Embodiments of the present disclosure may be implemented in electronic, portable, and/or battery-powered host devices (such as smartphones, audio players, mobile phones, or cellular phones, handsets). Embodiments may be implemented on one or more integrated circuits disposed within such host devices. Embodiments may be implemented in a personal audio device (such as a smart phone, mobile or cellular phone, headset, earphone, etc.) that may be configured to provide audio playback to a single person. See fig. 1a to 1e. Again, embodiments may be implemented on one or more integrated circuits disposed within such personal audio devices. In further alternatives, embodiments may be implemented in a combination of a host device and a personal audio device. For example, embodiments may be implemented in one or more integrated circuits disposed within a personal audio device and one or more integrated circuits disposed within a host device.

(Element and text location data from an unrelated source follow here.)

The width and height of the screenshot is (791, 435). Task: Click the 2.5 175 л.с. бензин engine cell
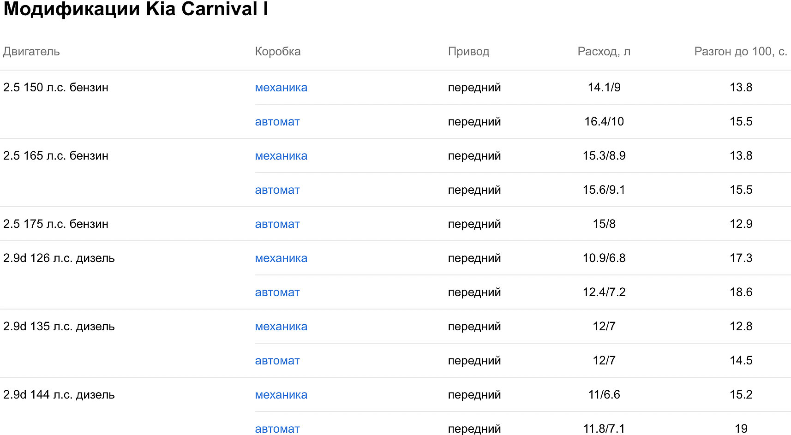(x=56, y=224)
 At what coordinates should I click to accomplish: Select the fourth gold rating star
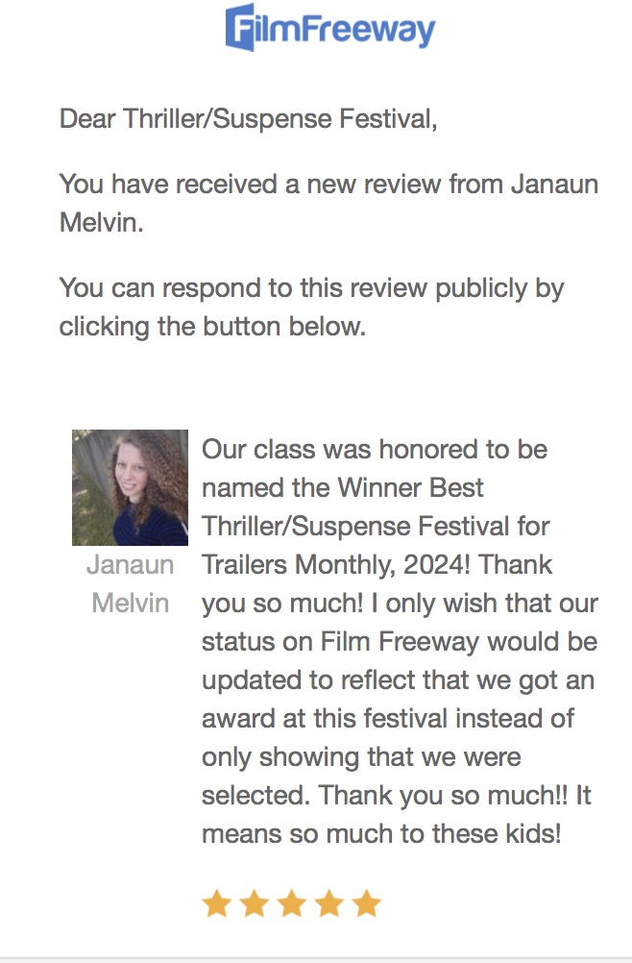coord(328,903)
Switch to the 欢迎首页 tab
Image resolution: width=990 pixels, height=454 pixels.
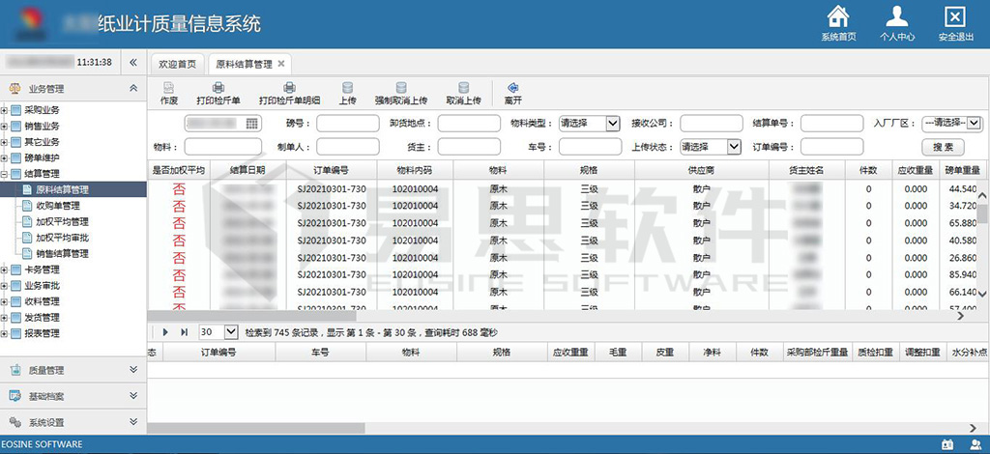pyautogui.click(x=177, y=64)
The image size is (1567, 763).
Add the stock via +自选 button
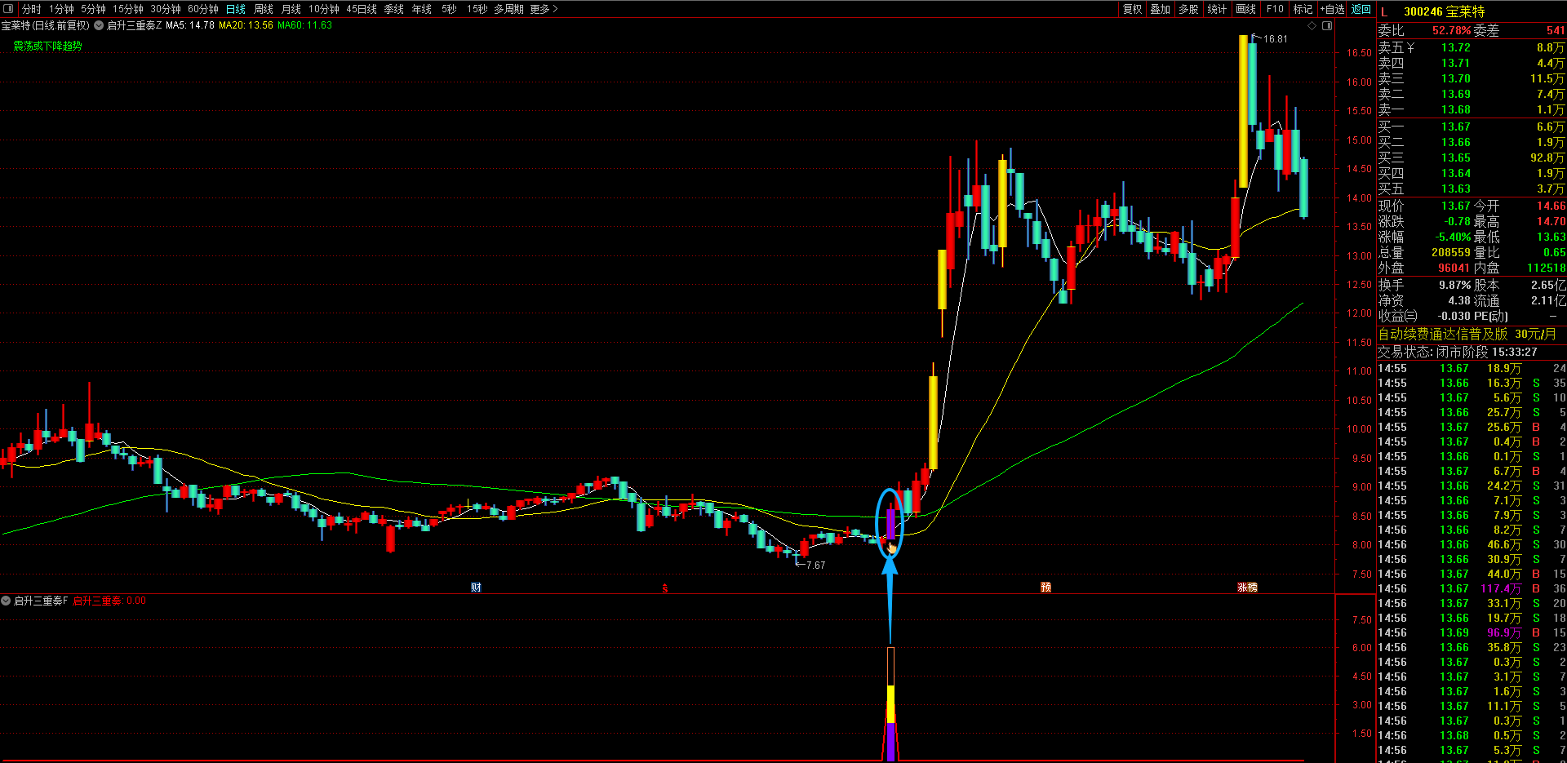tap(1333, 9)

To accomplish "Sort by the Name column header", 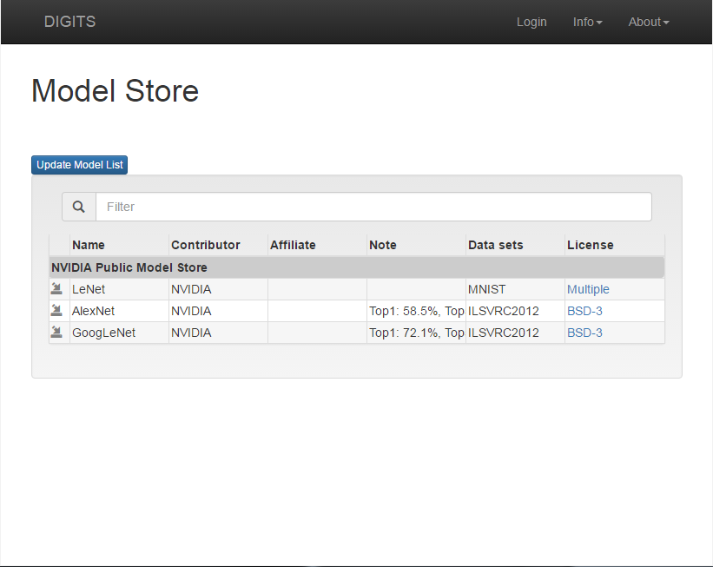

It should be appreciated that various operations described herein, particularly in connection with the accompanying drawings, may be implemented by other circuits or other hardware components, particularly as persons of ordinary skill in the art having benefit of this disclosure. The order in which each operation of a given method is performed may be changed, and various elements of the systems illustrated herein may be added, reordered, combined, omitted, modified, etc. It is intended that the present disclosure cover all such modifications and variations, and therefore the above description should be regarded in an illustrative rather than a restrictive sense.

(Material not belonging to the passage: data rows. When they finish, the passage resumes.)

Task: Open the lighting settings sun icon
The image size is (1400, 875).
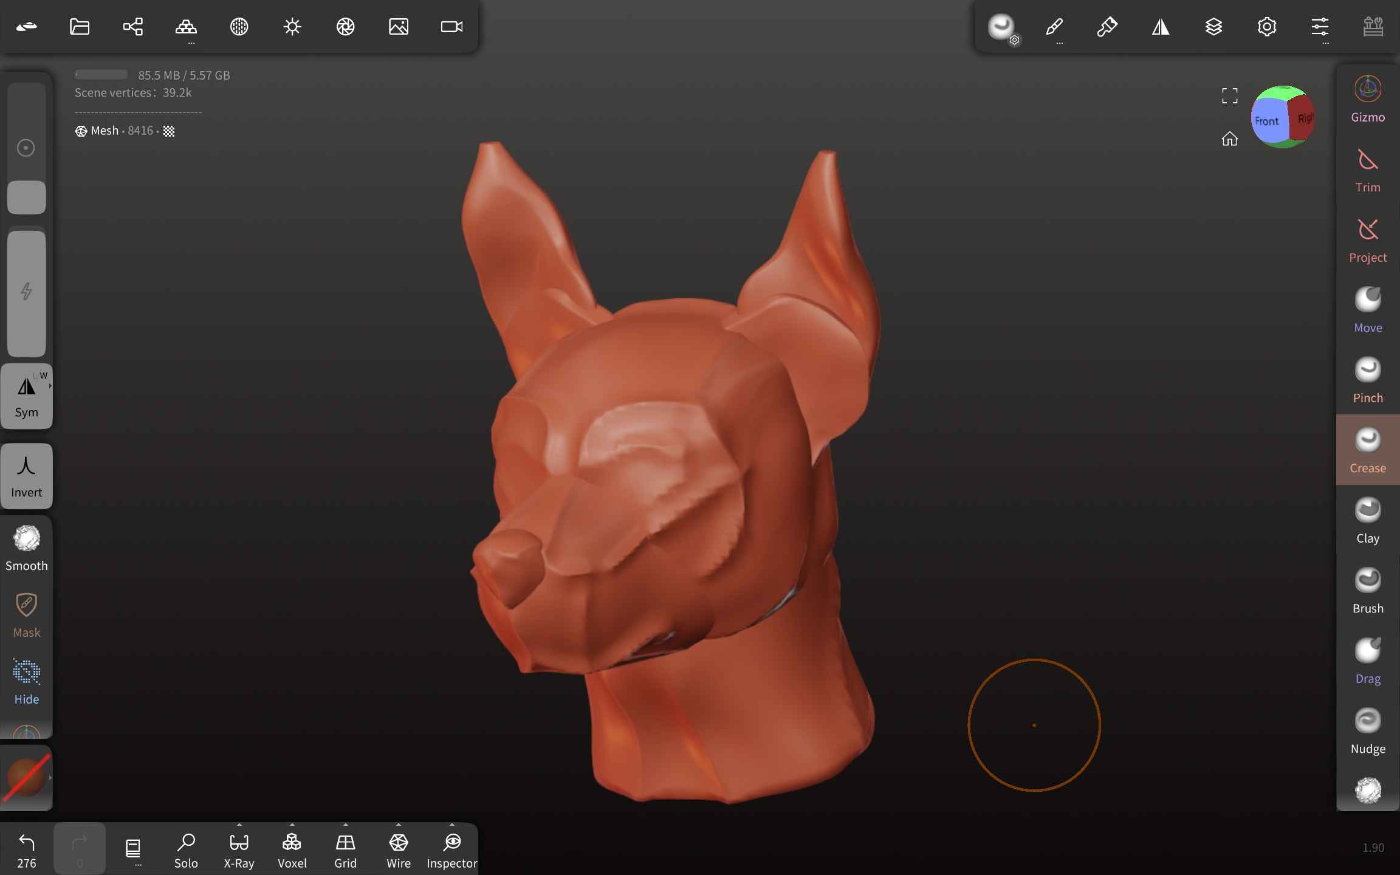Action: [x=292, y=27]
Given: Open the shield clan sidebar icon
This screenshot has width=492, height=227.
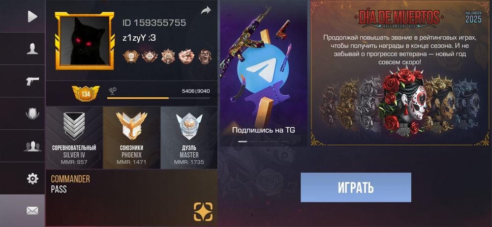Looking at the screenshot, I should [32, 114].
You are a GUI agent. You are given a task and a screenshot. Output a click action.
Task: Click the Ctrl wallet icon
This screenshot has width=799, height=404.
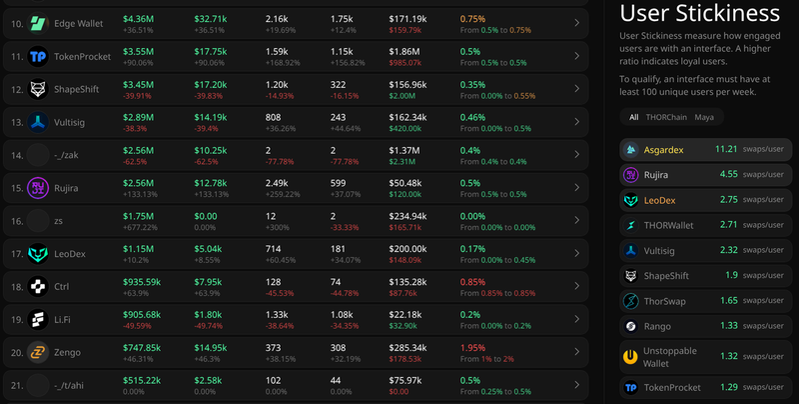38,286
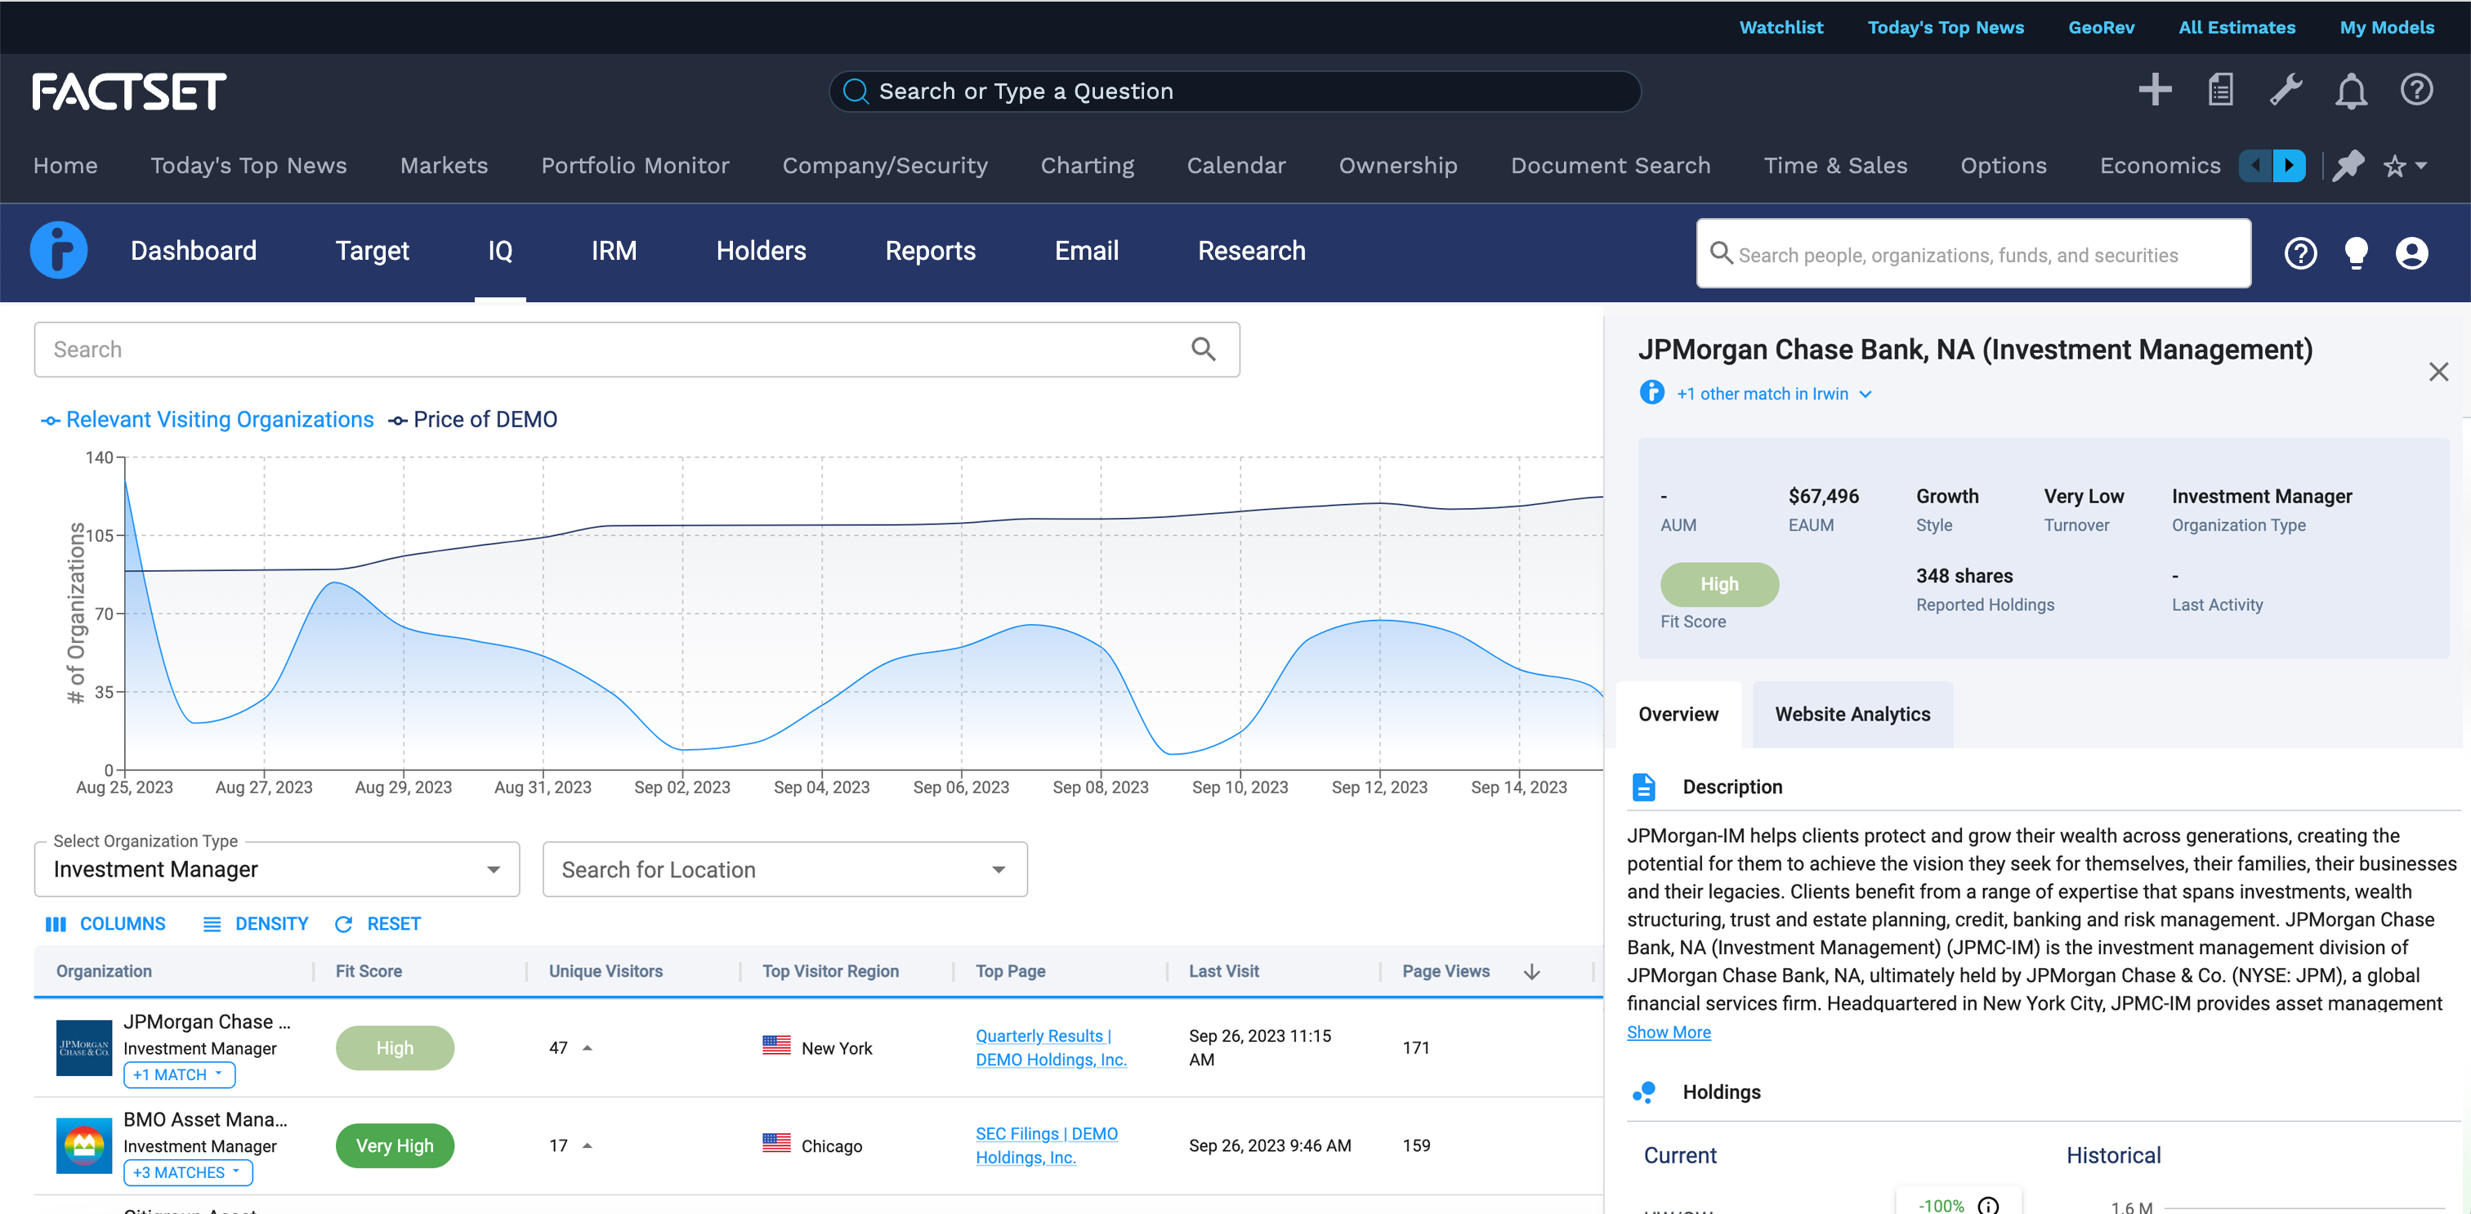Click the Show More description link

pyautogui.click(x=1668, y=1032)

Similarly, while this disclosure refers to particular embodiments, certain modifications and variations may be made to those embodiments without departing from the scope and coverage of this disclosure. Furthermore, no benefit, advantage, or solution to problems described herein with respect to a particular embodiment is intended to be construed as a critical, required, or essential feature or element.

Likewise, other embodiments and implementations will be apparent to those of ordinary skill in the art having the benefit of this disclosure, and such implementations should be considered to be encompassed herein. Furthermore, those of ordinary skill in the art will recognize that a variety of equivalent techniques may be applied in place of or in combination with the embodiments discussed, and that all such equivalent techniques are to be considered to be encompassed by the present disclosure.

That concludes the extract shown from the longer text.